Return the following lines verbatim, leaving out the pictures.

## RECORD EXCERPTS
= = = = =
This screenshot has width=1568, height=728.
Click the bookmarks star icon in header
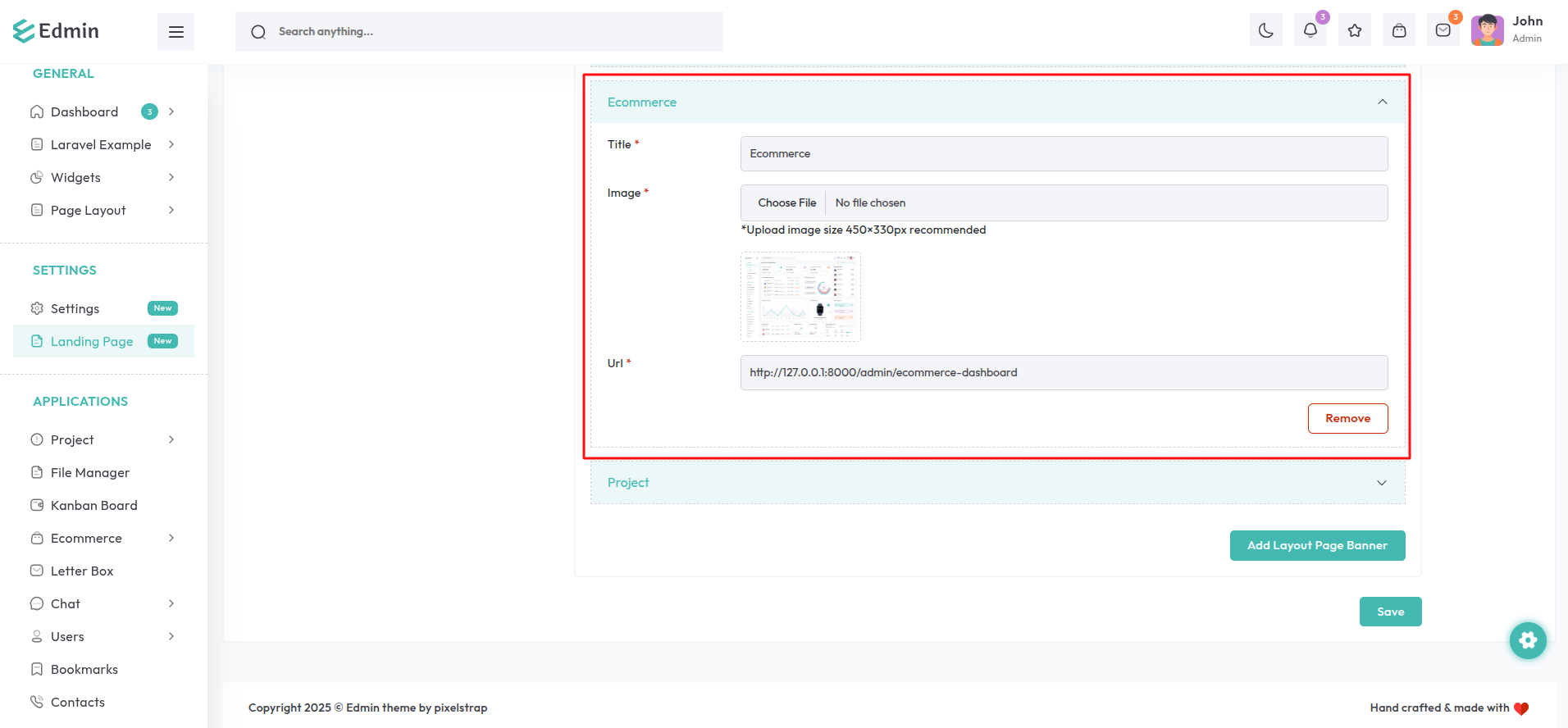point(1355,31)
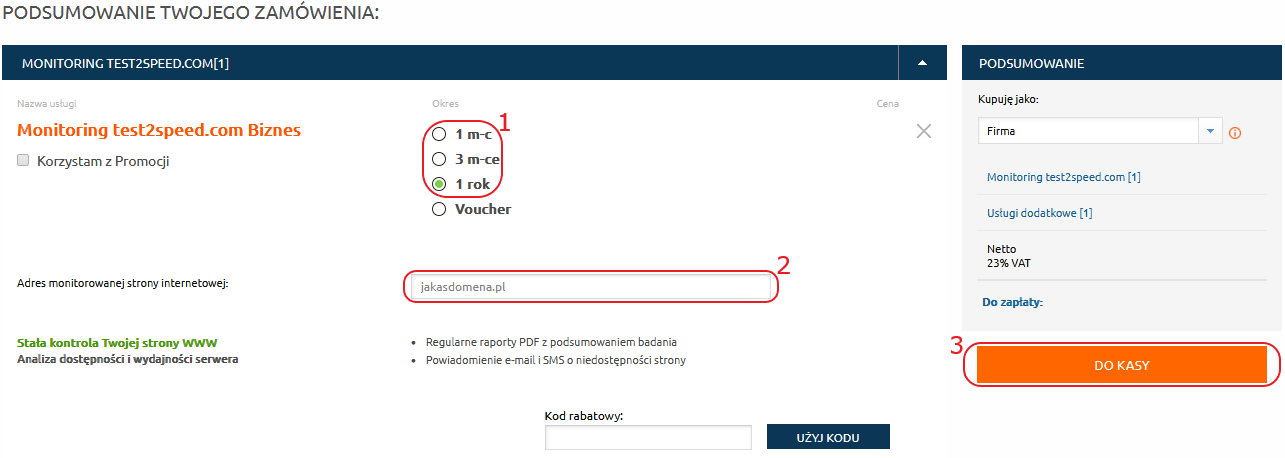Open the Monitoring test2speed.com [1] summary link
Image resolution: width=1285 pixels, height=458 pixels.
tap(1064, 177)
= = = = =
## OUTPUT OF THE EXERCISE
This screenshot has width=1568, height=728.
Click the bookmarks star icon in header
point(1355,31)
Open the Monitoring test2speed.com [1] summary link
Image resolution: width=1285 pixels, height=458 pixels.
tap(1064, 177)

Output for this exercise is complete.